I just received a message from Jed that he had a panic attack at work and was sent home so he now will be coming by today to clean his stuff up. I can believe the panic attack part as I could sense he was panicked in his messages although I am not sure he will actually come by as I have made arrangements previously to help him and for him to not show up. This is all just so fucked up.

Looking back, If Jed had said I screwed up and cant have my room cleaned out before the weekend, do you mind if I do it over the weekend? I would have said no problem right from the beginning. No issue, instead Jed has not once taken ownership of any part in this and has been blaming everything and everyone else for his problems. If my ability to see this and call him on it makes me the bad guy then so be it.

I cannot help someone find peace by joining them is suffering, all I can do is offer them my hand from a place of peace and that person has to make the choice to leave their suffering behind.

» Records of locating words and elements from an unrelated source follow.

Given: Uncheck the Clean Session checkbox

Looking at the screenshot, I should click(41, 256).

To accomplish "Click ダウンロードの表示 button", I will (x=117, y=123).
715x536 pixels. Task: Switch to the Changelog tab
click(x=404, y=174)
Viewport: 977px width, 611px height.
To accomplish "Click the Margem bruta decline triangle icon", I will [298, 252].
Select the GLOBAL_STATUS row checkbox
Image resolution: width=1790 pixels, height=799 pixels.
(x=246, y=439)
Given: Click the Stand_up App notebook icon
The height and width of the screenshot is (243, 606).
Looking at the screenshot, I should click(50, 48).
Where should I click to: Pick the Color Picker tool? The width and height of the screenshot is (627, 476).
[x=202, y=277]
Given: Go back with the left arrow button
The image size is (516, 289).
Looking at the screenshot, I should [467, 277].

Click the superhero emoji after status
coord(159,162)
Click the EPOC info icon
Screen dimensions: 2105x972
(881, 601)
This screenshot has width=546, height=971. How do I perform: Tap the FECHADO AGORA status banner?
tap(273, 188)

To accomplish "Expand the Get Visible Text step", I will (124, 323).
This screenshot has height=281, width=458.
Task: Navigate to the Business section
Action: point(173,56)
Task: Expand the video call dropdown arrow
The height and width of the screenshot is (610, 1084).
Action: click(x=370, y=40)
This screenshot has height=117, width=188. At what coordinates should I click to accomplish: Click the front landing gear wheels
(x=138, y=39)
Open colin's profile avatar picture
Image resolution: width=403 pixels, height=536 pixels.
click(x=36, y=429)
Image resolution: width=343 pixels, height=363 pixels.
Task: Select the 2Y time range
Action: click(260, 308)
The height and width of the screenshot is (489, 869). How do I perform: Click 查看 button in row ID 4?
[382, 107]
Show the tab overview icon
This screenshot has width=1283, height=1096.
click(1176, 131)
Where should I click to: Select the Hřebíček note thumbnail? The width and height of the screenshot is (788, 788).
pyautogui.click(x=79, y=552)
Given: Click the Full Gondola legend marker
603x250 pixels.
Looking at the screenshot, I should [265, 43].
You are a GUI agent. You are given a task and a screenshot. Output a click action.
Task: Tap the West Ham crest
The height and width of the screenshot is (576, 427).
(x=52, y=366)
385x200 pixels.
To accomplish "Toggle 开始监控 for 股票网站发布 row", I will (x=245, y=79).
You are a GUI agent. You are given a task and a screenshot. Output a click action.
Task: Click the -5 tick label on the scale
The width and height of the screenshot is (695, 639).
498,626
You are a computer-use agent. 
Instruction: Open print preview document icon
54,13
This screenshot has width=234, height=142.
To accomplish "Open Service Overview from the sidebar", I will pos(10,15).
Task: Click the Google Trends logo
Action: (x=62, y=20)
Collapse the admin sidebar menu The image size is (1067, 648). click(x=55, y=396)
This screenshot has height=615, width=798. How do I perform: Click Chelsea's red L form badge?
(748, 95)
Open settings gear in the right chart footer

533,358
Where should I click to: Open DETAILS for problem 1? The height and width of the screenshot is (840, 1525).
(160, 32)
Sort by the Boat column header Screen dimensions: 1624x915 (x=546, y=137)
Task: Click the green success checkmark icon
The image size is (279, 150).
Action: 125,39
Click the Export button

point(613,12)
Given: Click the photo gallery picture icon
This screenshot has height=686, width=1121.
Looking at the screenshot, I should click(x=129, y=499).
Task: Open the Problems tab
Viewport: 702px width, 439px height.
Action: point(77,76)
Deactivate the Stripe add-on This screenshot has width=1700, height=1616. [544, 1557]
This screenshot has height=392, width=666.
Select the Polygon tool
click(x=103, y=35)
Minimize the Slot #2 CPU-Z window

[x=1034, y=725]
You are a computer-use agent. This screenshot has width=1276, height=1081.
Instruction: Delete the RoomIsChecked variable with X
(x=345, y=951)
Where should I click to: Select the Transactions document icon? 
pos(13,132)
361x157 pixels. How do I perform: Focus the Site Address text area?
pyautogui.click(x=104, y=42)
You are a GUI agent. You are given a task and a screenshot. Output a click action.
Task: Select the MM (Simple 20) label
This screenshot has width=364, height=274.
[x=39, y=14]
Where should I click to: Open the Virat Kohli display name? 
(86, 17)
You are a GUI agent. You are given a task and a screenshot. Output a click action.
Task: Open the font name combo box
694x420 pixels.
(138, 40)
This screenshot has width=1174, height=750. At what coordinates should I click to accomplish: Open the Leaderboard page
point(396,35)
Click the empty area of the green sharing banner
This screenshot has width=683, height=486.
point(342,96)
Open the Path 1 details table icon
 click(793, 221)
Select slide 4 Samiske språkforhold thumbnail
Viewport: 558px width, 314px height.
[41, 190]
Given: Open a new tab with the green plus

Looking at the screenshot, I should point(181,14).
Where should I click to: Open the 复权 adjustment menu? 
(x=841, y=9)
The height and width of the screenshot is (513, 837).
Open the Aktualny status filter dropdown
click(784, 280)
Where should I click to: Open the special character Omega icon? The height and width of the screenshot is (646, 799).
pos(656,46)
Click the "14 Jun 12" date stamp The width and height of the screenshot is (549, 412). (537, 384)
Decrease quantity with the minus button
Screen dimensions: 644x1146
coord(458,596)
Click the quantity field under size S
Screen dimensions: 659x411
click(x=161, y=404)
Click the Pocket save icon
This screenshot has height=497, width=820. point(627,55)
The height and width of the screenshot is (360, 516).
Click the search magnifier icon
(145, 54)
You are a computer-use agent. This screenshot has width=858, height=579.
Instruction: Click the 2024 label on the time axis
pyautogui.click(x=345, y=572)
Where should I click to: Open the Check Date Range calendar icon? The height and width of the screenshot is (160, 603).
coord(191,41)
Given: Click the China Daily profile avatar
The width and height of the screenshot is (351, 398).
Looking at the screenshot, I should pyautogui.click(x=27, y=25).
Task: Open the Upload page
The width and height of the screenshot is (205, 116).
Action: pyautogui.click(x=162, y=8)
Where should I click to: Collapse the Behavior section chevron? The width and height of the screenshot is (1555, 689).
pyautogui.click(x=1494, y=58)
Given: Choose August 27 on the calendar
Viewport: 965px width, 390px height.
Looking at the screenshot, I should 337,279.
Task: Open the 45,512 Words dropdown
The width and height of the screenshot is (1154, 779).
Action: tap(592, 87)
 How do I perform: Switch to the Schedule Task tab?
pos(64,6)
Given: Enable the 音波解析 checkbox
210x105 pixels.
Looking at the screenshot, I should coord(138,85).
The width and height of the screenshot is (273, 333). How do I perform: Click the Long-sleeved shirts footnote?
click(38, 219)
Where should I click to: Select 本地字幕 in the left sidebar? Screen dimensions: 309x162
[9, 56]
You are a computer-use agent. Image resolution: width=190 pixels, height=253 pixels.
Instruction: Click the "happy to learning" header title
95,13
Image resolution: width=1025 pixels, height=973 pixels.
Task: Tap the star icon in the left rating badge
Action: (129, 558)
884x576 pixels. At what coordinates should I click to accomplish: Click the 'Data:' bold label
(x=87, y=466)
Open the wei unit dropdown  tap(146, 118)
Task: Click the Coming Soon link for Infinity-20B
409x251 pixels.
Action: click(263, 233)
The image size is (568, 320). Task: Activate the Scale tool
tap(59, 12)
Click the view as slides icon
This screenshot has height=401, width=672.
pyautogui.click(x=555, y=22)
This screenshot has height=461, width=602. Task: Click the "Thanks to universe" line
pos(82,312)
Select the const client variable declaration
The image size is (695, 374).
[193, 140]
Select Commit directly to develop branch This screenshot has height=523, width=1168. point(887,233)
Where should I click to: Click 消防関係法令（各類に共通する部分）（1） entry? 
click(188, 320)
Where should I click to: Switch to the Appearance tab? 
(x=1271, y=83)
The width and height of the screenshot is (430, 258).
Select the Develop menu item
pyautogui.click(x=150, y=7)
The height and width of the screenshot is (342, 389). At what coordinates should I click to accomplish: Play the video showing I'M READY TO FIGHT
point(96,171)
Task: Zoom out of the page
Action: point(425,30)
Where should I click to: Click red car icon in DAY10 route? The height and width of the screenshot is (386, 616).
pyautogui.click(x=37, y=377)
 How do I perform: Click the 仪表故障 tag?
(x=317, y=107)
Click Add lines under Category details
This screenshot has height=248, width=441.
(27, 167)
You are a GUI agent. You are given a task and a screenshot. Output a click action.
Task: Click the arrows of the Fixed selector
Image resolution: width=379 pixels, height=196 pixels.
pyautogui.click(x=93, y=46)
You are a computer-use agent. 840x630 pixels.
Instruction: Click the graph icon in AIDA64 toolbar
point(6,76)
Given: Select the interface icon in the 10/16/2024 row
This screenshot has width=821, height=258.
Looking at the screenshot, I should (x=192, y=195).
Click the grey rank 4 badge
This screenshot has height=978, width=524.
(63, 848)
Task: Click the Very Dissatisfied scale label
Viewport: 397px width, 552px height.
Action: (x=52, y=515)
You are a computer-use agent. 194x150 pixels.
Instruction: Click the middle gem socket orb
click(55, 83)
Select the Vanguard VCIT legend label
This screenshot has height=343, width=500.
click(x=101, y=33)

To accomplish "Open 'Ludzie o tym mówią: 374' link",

So then why do I feel conflicted? I think I should have asked him for clarity at the start of this instead of assuming what he meant. All of this on my part has been the result of poor communication which has been within my control the whole time. Here I have been blaming Jed for the way I am feeling just like he has been doing which means I did join him in suffering. How to find relief from this then?

It was so easy to take the bait that I didn’t even notice when I did, I had to meditate for almost an hour last night before I could calm down and go to sleep. This morning I could still feel the conflict within me which led to me writing all of this in an effort to find relief. I do feel a bit better now realizing that I did this to myself and taking my power back. I think I was feeling out of whack because I had begun to see Jed in a very negative light and I don’t want that. So then what do I want?

I want to see Jed as the happy go lucky funny guy that he can be, I want to have a nice clean room to move into on the first that I am paying for and I want to feel good about it. I do feel a bit better now, a little bit lighter at least.